How we cite our quotes: Citations follow this format: (Chapter.Paragraph)
Quote #1
Ezeulu often said that the dead fathers of Umuaro looking at the world from Ani-Mmo must be utterly bewildered by the ways of the new age. At no other time but now could Umuaro have taken war to Okperi in the circumstances in which they did. Who would have imagined that Umuaro would go to war so sorely divided? Who would have thought that they would disregard the warning of the priest of Ulu who originally brought the six villages together and made them what they were? But Umuaro had grown wise and strong in its own conceit and had become like the little bird, nza, who ate and drank and challenged his personal god to single combat. Umuaro challenged the deity which laid the foundation of their villages. And – what did they expect – he thrashed them, thrashed them enough for today and for tomorrow. (2.1)
Pride is what causes the village of Umuaro to go against the advice of their chief priest. Ulu refuses to let the people of Umuaro defy him.
Quote #2
"Do I look to you like someone you can put in your bag and walk away?" he [Moses] asked. "I have been to the fountainhead of this new religion and seen with my own eyes the white people who brought it. So I want to tell you now that I will not be led astray by outsiders who choose to weep louder than the owners of the corpse. You are not the first teacher I have seen; you are not the second; you are not the third. If you are wise you will face the work they sent you to do here and take your hand off the python. You can say that I told you so." (4. 84)

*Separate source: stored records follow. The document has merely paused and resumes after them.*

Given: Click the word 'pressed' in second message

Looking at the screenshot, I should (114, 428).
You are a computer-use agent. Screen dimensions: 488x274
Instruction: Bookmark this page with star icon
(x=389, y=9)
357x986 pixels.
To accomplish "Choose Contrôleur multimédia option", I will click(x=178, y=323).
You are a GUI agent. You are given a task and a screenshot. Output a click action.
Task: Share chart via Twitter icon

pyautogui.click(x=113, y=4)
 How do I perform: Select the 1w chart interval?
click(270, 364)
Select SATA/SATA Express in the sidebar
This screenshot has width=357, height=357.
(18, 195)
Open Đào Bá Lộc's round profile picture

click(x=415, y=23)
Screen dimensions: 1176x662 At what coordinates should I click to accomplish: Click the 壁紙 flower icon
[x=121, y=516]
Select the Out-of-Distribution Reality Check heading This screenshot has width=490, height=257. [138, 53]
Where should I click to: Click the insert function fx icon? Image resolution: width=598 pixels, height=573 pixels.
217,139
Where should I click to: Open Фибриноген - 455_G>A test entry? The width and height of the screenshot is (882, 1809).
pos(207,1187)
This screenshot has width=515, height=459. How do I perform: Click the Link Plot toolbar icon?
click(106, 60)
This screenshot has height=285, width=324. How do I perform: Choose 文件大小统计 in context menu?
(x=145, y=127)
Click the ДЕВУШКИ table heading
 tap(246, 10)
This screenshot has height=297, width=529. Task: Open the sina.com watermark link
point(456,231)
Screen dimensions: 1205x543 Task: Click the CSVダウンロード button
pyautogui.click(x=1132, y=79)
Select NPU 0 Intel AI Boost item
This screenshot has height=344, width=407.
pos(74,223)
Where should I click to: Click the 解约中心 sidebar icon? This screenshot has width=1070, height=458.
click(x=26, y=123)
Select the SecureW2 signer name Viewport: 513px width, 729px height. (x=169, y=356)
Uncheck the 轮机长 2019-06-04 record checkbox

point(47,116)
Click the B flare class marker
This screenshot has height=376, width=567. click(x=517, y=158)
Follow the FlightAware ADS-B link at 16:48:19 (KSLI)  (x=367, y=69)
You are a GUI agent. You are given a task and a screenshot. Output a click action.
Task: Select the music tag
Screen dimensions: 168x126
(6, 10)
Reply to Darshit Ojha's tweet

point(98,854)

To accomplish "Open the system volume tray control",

Moses Unachukwu's identity is tied up with his superior knowledge of the white man's religion. He takes pride in it and challenges the new catechist to try to usurp his place as first Christian in Umuaro.
Quote #3
By the time Edogo reached home his father was still in a very bad temper, only that now his anger was not so much against Oduche as against all the double-faced neighbors and passers-by whose words of sympathy barely concealed the spitefulness in their hears. And even if they had been sincere Ezeulu would still have resented anybody making him an object of pity. At first his anger shouldered inwardly. But the last group of women who went in to see his wives, looking like visitors to a place of death, inflamed his wrath. (4.96)
Ezeulu's pride is hurt by what Oduche has done to the sacred python. But he takes his anger out on the gossiping neighbors rather than admitting what his hurt pride and frustration at being an object of pity rather than of admiration.